**YOUR ASSIGNMENT:**
Report the lines of the material that carry the string "selection".

**EXERCISE INPUTS:**
((
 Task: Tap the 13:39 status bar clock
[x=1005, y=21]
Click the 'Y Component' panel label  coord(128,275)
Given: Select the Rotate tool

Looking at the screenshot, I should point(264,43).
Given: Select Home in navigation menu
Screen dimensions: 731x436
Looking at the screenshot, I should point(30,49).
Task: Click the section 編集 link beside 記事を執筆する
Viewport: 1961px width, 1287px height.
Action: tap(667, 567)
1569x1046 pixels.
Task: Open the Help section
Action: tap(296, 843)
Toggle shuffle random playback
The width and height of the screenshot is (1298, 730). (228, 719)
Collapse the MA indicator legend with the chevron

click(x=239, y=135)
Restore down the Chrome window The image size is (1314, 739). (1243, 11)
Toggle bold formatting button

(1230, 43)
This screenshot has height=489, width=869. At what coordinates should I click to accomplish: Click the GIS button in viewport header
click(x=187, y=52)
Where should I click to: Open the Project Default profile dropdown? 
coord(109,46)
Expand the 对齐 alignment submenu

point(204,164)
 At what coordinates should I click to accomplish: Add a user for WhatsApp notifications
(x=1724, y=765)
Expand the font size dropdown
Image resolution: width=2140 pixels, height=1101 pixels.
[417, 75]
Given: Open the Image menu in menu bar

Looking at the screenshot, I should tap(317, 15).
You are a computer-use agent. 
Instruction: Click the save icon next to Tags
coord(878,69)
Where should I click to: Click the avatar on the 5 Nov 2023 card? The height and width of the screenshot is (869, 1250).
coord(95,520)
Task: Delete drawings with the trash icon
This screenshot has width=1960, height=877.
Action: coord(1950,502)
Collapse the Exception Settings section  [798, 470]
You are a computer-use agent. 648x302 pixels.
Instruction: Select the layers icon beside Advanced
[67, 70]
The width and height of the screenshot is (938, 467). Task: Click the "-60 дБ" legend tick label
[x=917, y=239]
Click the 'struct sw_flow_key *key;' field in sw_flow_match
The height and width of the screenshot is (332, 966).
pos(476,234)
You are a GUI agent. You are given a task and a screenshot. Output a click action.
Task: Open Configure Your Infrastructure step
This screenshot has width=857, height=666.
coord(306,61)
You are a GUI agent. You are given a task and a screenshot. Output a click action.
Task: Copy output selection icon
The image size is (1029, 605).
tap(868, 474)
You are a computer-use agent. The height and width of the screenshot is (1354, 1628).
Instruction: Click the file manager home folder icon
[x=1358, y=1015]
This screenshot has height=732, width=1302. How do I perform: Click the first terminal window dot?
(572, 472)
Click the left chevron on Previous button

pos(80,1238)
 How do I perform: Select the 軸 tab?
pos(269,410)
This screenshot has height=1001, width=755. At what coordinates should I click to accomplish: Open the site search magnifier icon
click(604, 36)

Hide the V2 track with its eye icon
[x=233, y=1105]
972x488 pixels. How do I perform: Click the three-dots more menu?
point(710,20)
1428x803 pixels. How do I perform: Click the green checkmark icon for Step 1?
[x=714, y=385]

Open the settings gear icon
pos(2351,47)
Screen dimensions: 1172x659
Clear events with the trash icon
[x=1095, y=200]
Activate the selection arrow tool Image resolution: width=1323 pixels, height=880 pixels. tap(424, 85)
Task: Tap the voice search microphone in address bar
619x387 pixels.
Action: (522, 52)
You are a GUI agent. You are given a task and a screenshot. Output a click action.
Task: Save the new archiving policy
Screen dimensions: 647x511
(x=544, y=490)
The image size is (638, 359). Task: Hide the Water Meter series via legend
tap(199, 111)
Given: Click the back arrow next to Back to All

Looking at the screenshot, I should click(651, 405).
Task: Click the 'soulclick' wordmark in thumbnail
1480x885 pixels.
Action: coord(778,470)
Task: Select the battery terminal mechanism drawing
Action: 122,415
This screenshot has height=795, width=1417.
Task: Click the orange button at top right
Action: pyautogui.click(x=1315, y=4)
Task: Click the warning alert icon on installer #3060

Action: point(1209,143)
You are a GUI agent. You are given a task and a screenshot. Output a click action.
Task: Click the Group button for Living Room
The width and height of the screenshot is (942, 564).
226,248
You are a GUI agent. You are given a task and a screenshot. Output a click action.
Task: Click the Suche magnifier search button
))
**REPLY TO THE TASK:**
Task: Copy output selection icon
Activate the selection arrow tool Image resolution: width=1323 pixels, height=880 pixels. tap(424, 85)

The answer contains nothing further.